## TEXT TO READ
::::::

My son Loony is 4 and moved this year into preferring chapter books for his bedtime stories. We have been working through the Enid Blyton books my partner and I both adored as children – so far the series we have done have been the Faraway Tree, the Wishing Chair, the Children of Cherry Tree Farm and Mr Galliano’s Circus. Mostly these have been the copies of the book from the 70s/80s that belonged to me or my siblings but one or two have been my mother’s from the 50s.
I love sharing these books with my boys, and they hold up, to varying degrees – I loved the Cherry Tree/Willow farm books to bits but in hindsight they’re basically just long lessons about English animals and plants;* the Faraway Tree ones are way more exciting than I remembered, and Mr Galliano is still top notch, with solid plots and genuine heart. If you’ve ever tried rereading books from this era, though, you’ll know what I mean when I say they need a bit of… mid-reading editing.
By this I mean that you need parenting ninja skills to spot troublesome bits of text moments before they come out of your mouth, and adjust without your kid noticing (the 80s versions are better than the 50s because they’ve mostly had the racism cut out, at least, but they’re still sexist as all hell). Some are easy – OK, that pixie is called…’Cheeky’. And those dogs are ‘Barky’ and ‘Tigger’, no worries – others require a bit more effort, like swapping some of the more fun adventure roles and better dialogue between the boys and girls, and removing references to girls needing to learn to sew and clean because they are girls. It keeps me on my toes when I’m reading.
But we’ve just hit the Famous Five. The whole ‘George wants to be ‘as good as’ a boy’ part of the story can’t really be insta-edited out of the story as we read. Instead, I had a talk to Loony about what those parts of the book were going to be about. He thought it was completely hysterical that that people ever thought boys and girls couldn’t like anything they wanted or be good at the same things.** This was actually a crazy concept to him. And I was frantically thinking ahead and then consulting Sister the Younger*** about what bigger parts of the books might need adjusting – would Anne be constantly too afraid to go on the adventures, and prefer to ‘play house’ and cuddle her dolls than to go with the others? Is that OK because she’s the youngest, and might just be scared because she’s only 9 fucking years old and her parents routinely abandoned her for weeks at a time to thwart bands of criminals, survive kidnap attempts, travel 100km on a bicycle carrying a picnic with enough food to feed six times the population of the Dorset town she will save from the nefarious plans of the local smugglers?
Anyway, because I had forgotten to plan ahead and borrow the hard copies from my parents, I’d bought Five on a Treasure Island on my kindle and I realised as I was reading that it was already edited. The first warning sign was the kids calling their parents ‘mum and dad’. Surely it had been ‘Mother’ and ‘Daddy’ before? We googled and found that this new version has been super sanitised. Apparently there’s this whole controversial movement and the new versions are all adjusted not just to remove the casual racism (which I am appreciative of) and the overt sexism (I don’t think the line ‘as good as a boy’ will be appearing in the kindle version) – but also to modernise the dialogue and make it more relatable to today’s kids. Barney can’t just work occasionally at the docks anymore – he has to go to school. I assume there aren’t servants (no sign of a cook at Kirrin cottage yet, but I can’t remember if they had one in the original version of book 1 since George’s family was supposed to be struggling pre finding the ingots J). The kids don’t even wear jerseys and go bathing, they have jumpers and swim. This sort of stuff makes me a little less comfortable.

::::::

## DATA LINES
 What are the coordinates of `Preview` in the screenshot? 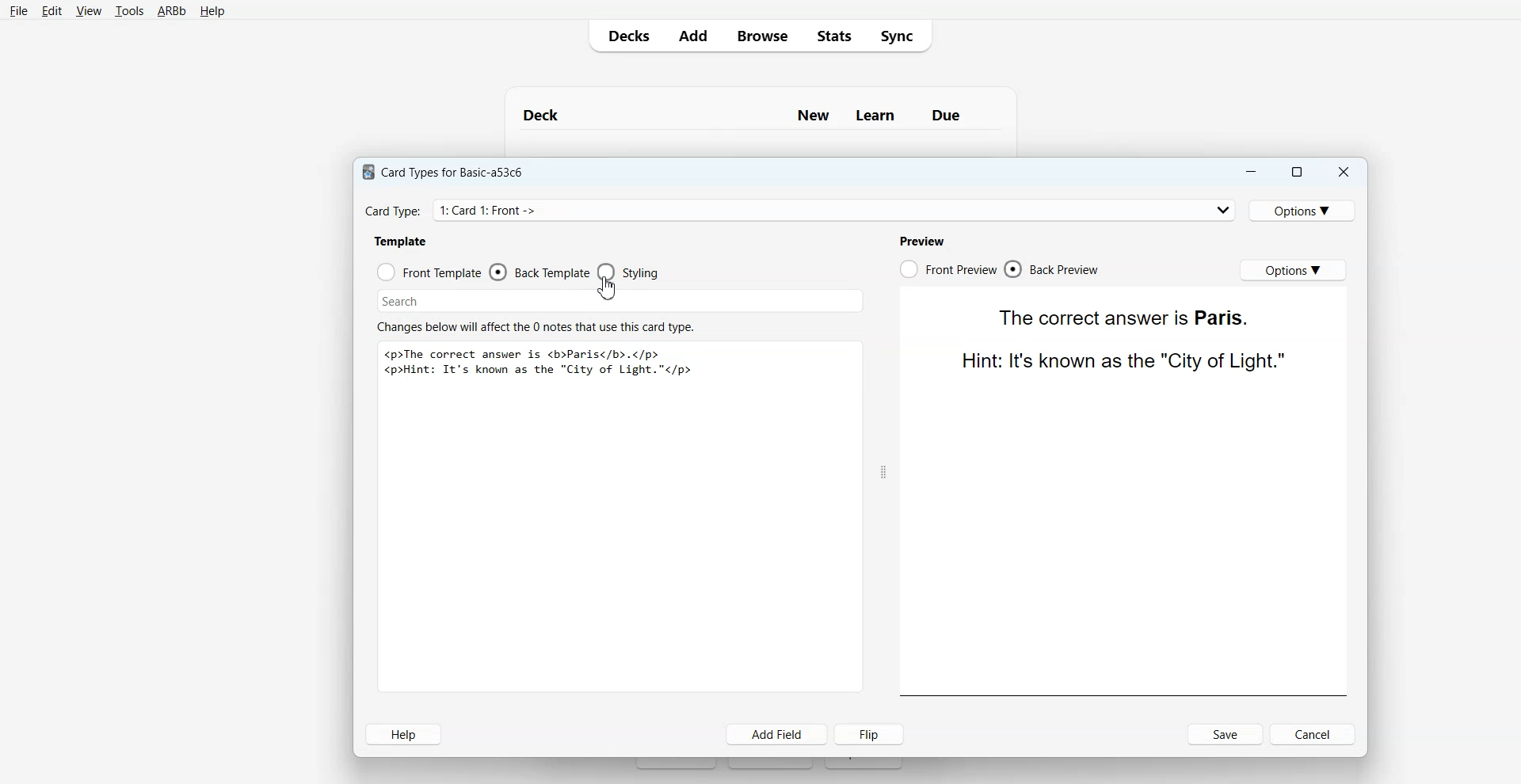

::::::

## WHAT YOU WILL DO
[1] In the post about reading Enid Blyton books aloud, what was the first warning sign that the Kindle edition had been edited?
[2] Please write the next part of the post about reading Enid Blyton books aloud, picking up after its final sentence.

## ANSWERS PROVIDED
[1] The children called their parents "mum and dad."

[2]
I mean, yes, I’m definitely adjusting the books for my boys. I don’t want anything I tell them, even through fiction, to lead them to think that boys aren’t supposed to cry or be afraid or that girls are the ones who clean up after you, or indeed that being brave and loyal and kind and generous and honest aren’t all 10,000 times more important than, and completely independent from, your gender.**** And absolutely, I won’t have racial slurs finding their way even innocently into my kids’ vocabulary, no matter how accurate they were for dialogue in the time period. But there comes a point where you have to say, look, these books were written in a particular time period, about a particular kind of family, and back then kids MIGHT have just been sent away to a farm after they’d been ill, and mightn’t have gone to school. Some kids didn’t have reliable adult care. And FFS, they’re set in 1950s England, I don’t care if my boys have to learn some new words for things – frocks and jerseys and bathing costumes won’t hurt them or anyone else.
What do you guys think? How far should you go to modernise a book that’s very clearly stuck in a particular time period? Should it be left up to parents to perform verbal acrobatics to make sure Bessie gets as much of the action up the Faraway Tree as Jo? And for books they’ll read to themselves, do we trust them to understand for themselves that people treat each other differently now than they did 70 years ago?
* Graph of my long term memory
** Disclaimer: Loony has so far had basically none of his beautiful natural worldview pounded out of him by socialisation yet, so it would not occur to him that some people might even in our current day and age think he was odd for having pink as his favourite colour.
*** I can’t be arsed drawing a graph of what I see Sister the Younger’s long term memory looking like, but let’s just say there is a fucking massive wedge devoted to ‘the plot of every novel she has read since age 5, including entire paragraphs of dialogue from Enid Blyton books’
**** To be fair to Enid, some of the time the casual sexism seems almost forced in. Yes, when she has a group of boys and girls she’ll allocate the housework to the girls and have the boys be baffled with their obsession with dolls. But in general, and particularly when she wrote JUST about girls (as in the school stories), Enid’s young women (unless she was cruelly satirising American girls) were all concerned with being genuine, hard-working, sporty, adventurous, kind, generous, loyal, stoic types. With enormous appetites.